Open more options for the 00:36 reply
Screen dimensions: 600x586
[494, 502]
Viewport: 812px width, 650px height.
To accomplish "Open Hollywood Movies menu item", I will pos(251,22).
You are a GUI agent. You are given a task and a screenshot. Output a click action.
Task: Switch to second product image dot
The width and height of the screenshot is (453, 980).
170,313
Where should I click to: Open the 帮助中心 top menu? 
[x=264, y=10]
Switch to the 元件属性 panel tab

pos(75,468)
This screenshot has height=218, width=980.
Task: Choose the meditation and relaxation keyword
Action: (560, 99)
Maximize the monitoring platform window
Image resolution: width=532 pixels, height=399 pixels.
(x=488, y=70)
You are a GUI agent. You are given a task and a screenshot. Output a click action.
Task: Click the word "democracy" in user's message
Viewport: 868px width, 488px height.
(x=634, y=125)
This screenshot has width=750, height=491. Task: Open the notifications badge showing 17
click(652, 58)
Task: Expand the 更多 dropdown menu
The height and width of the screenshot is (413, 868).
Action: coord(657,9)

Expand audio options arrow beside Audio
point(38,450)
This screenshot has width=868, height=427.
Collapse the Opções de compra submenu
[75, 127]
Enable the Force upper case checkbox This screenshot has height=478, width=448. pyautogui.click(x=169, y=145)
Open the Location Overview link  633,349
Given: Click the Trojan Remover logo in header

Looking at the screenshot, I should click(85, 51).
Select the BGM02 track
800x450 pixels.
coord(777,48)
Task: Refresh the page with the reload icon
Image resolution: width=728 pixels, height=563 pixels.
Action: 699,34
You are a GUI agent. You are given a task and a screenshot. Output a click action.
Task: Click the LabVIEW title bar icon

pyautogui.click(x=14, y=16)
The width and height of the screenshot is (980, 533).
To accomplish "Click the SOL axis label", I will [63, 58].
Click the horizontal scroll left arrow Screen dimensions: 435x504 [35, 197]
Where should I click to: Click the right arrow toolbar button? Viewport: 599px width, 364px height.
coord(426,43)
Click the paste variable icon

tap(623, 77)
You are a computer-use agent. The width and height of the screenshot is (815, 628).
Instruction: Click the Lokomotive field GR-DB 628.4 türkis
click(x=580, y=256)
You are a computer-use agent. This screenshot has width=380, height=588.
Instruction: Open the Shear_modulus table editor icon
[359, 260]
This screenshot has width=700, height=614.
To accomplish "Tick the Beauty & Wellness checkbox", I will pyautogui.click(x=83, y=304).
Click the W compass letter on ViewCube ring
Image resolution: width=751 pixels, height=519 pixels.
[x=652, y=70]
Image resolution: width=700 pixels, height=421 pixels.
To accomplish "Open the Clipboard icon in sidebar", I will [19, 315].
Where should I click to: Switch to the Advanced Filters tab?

= = = = = = =

**Task to complete:** Copy all lines of the preceding data that hold the word "computer".

**Exercise response:**
You are a computer-use agent. The width and height of the screenshot is (815, 628).
You are a computer-use agent. This screenshot has width=380, height=588.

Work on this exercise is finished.